+++ Page extract

On 9/18/19 7:48 PM, Patrick Bellasi wrote:
> 
> On Wed, Sep 18, 2019 at 13:41:04 +0100, Parth Shah wrote...
> 
>> Hello everyone,
> 
> Hi Parth,
> thanks for staring this discussion.
> 
> [ + patrick.bellasi@matbug.net ] my new email address, since with
> @arm.com I will not be reachable anymore starting next week.
> 

Noted. I will send new version with the summary of all the discussion and
add more people to CC. Will change your mail in that, thanks for notifying me.

>> As per the discussion in LPC2019, new per-task property like latency-nice
>> can be useful in certain scenarios. The scheduler can take proper decision
>> by knowing latency requirement of a task from the end-user itself.
>>
>> There has already been an effort from Subhra for introducing Task
>> latency-nice [1] values and have seen several possibilities where this type of
>> interface can be used.
>>
>> From the best of my understanding of the discussion on the mail thread and
>> in the LPC2019, it seems that there are two dilemmas;
>>
>> 1. Name: What should be the name for such attr for all the possible usecases?
>> =============
>> Latency nice is the proposed name as of now where the lower value indicates
>> that the task doesn't care much for the latency
> 
> If by "lower value" you mean -19 (in the proposed [-20,19] range), then
> I think the meaning should be the opposite.
> 

Oops, my bad. i wanted to tell higher value but somehow missed that
latency-nice should be the opposite to the latency sensitivity.

++++++

:: Tasks to carry out ::
A: Please write out the part of the latency-nice mailing-list thread from "Noted. I will" to "the end-user itself.".
B: Render this sentence from the latency-nice mailing-list thread in Spanish: "The scheduler can take proper decision by knowing latency requirement of a task from the end-user itself."
C: Give what follows the final sentence of the latency-nice mailing-list thread.

+++ Dataset excerpt

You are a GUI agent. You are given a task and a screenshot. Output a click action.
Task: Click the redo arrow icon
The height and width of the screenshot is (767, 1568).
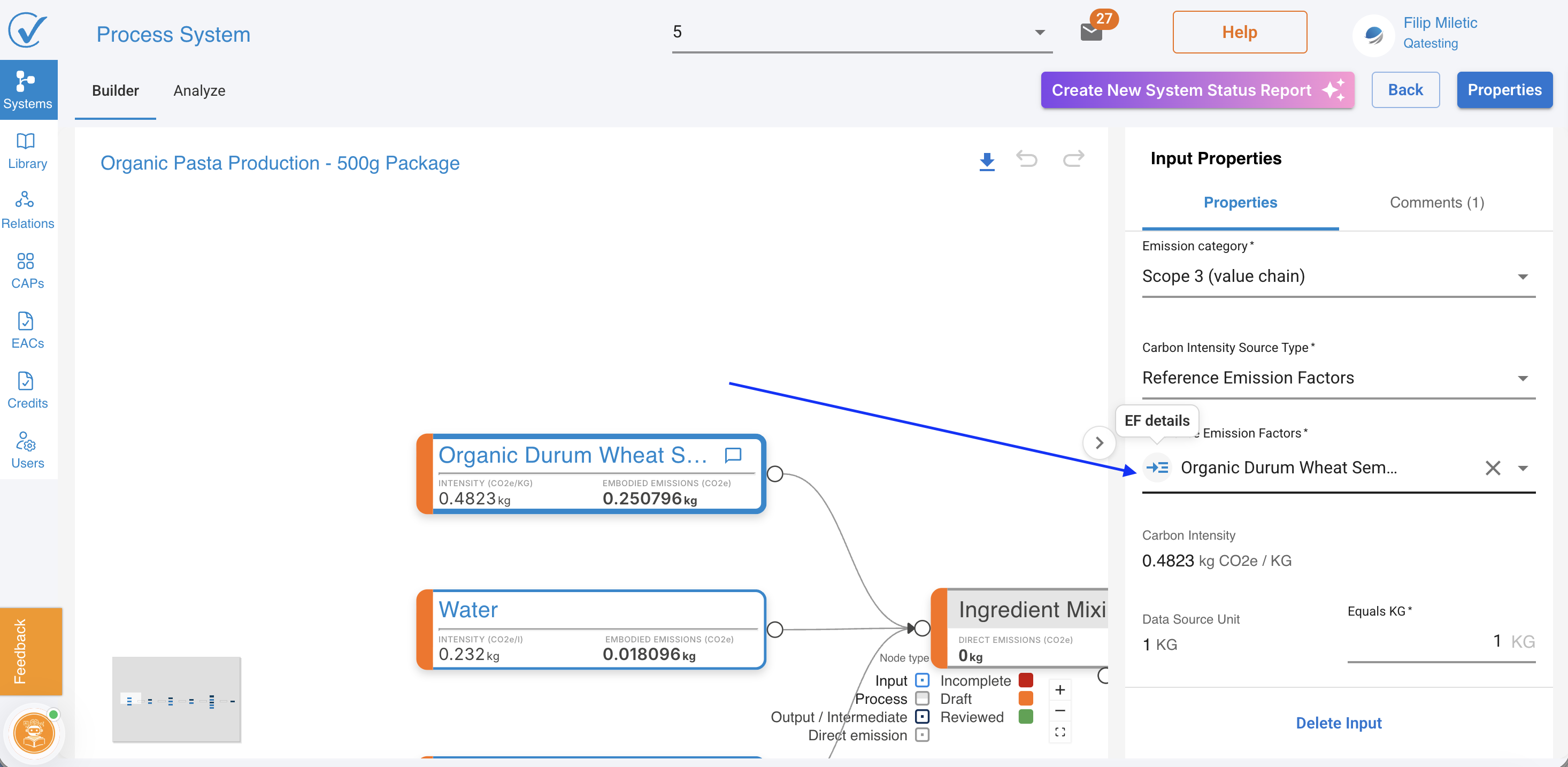pos(1073,159)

++++++

:: Response list ::
A:
Noted. I will send new version with the summary of all the discussion and
add more people to CC. Will change your mail in that, thanks for notifying me.

>> As per the discussion in LPC2019, new per-task property like latency-nice
>> can be useful in certain scenarios. The scheduler can take proper decision
>> by knowing latency requirement of a task from the end-user itself.

B: El planificador puede tomar la decisión adecuada al conocer el requisito de latencia de una tarea a través del propio usuario final.

C:
But in the further scope of the discussion, I mean -19 to be the least
value (latency sensitive) and +20 to be the greatest value(does not care
for latency) if range is [-19,20]

> A -19 latency-nice task is a task which is not willing to give up
> latency. For those tasks for example we want to reduce the wake-up
> latency at maximum.
> 
> This will keep its semantic aligned to that of process niceness values
> which range from -20 (most favourable to the process) to 19 (least
> favourable to the process).

Totally agreed upon.

> 
>> and we can spend some more time in the kernel to decide a better
>> placement of a task (to save time, energy, etc.)
> 
> Tasks with an high latency-nice value (e.g. 19) are "less sensible to
> latency". These are tasks we wanna optimize mainly for throughput and
> thus, for example, we can spend some more time to find out a better task
> placement at wakeup time.
> 
> Does that makes sense?

Correct. Task placement is one way to optimize which can benefit to both
the server and embedded world by saving power without compromising much on
performance.

> 
>> But there seems to be a bit of confusion on whether we want biasing as well
>> (latency-biased) or something similar, in which case "latency-nice" may
>> confuse the end-user.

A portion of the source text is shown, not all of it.